Stored data
=== Section Start ===
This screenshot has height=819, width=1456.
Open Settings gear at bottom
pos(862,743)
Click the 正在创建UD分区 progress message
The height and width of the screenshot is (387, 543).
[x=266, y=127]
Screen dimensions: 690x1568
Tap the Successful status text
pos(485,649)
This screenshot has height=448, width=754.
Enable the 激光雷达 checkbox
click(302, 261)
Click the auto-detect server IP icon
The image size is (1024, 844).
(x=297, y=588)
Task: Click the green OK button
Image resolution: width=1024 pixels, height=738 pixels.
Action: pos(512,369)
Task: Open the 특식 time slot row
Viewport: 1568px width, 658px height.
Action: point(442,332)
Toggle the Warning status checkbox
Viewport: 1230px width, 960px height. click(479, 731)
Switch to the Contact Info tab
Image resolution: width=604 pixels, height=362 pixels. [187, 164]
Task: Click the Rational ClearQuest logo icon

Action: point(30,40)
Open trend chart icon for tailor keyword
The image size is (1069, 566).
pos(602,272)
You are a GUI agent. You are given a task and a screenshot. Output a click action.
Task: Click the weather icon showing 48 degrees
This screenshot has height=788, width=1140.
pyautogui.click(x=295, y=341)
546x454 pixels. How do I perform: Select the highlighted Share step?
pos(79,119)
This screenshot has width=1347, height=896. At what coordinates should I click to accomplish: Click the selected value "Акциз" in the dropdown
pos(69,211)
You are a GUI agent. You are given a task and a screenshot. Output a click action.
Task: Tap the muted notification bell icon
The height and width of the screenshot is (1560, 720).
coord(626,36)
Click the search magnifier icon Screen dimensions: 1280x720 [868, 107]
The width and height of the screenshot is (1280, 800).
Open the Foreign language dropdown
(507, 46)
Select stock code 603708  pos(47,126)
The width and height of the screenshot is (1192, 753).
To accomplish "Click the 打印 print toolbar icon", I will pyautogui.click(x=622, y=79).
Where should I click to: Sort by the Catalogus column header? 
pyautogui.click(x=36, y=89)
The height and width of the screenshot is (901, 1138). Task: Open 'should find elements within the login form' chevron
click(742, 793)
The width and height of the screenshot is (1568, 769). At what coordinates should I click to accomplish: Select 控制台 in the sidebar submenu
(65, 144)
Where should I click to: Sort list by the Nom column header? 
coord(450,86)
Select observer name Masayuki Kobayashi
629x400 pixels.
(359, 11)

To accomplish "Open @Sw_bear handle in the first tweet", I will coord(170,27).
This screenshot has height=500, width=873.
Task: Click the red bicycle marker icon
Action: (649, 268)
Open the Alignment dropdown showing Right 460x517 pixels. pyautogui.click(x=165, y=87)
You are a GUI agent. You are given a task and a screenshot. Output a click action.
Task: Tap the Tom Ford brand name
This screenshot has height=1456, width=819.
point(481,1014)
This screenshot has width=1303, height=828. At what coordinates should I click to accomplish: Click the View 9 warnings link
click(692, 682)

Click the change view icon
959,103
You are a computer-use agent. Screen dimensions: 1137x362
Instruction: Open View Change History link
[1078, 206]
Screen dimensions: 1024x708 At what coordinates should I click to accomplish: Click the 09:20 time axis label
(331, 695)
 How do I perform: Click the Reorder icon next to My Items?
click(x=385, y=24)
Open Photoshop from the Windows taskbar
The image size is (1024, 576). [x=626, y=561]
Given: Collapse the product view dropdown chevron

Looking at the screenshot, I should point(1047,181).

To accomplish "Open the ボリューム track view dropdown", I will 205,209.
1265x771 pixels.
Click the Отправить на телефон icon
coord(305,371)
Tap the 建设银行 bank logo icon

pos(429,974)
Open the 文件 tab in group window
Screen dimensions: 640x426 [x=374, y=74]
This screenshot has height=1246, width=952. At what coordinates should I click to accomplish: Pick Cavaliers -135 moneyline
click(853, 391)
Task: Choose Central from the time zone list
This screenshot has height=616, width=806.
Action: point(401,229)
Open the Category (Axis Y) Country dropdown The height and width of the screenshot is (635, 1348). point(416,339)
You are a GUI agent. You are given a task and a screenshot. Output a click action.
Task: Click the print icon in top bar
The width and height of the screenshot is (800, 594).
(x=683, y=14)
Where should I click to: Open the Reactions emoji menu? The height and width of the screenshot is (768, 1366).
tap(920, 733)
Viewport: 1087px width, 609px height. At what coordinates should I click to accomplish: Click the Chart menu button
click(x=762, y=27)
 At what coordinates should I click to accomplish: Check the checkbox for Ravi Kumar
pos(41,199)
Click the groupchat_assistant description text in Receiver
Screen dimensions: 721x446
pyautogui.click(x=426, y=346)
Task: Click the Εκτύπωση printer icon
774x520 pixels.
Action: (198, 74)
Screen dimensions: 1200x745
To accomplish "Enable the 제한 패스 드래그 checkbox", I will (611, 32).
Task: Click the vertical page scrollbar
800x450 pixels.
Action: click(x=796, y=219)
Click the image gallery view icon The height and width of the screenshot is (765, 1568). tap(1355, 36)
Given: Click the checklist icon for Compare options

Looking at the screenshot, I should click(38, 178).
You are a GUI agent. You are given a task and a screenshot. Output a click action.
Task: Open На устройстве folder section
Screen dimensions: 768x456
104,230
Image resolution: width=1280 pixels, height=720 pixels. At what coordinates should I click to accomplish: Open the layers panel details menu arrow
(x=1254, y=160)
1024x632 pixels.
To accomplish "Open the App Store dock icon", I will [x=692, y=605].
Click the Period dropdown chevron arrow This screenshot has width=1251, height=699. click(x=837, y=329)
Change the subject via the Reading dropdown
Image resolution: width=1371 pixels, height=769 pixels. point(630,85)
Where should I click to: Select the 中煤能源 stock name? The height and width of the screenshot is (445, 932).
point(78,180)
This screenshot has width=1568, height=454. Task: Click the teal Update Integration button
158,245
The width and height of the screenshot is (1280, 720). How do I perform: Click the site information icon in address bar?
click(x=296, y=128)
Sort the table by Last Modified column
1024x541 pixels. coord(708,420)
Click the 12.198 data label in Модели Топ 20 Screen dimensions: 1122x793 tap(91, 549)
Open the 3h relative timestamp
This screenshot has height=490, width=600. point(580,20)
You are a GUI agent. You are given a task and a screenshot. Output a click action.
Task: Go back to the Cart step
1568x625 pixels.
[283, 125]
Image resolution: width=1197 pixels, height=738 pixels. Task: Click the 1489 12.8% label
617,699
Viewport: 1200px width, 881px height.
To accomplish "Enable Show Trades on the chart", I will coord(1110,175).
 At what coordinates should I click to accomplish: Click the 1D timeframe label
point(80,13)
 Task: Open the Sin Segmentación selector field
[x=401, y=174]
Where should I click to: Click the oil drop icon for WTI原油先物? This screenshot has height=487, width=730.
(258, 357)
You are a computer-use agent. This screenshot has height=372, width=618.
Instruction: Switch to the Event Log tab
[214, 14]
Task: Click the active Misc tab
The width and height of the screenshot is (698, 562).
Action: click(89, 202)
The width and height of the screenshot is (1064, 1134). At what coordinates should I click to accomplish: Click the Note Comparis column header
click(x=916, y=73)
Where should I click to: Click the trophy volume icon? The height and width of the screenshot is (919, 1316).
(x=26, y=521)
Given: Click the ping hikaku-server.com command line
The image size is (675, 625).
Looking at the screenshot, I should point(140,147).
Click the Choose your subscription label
=== Section End ===
Only the lines containing the word "computer" should be returned from the data above.

- **Reply**
You are a computer-use agent. Screen dimensions: 1137x362
You are a computer-use agent. This screenshot has height=372, width=618.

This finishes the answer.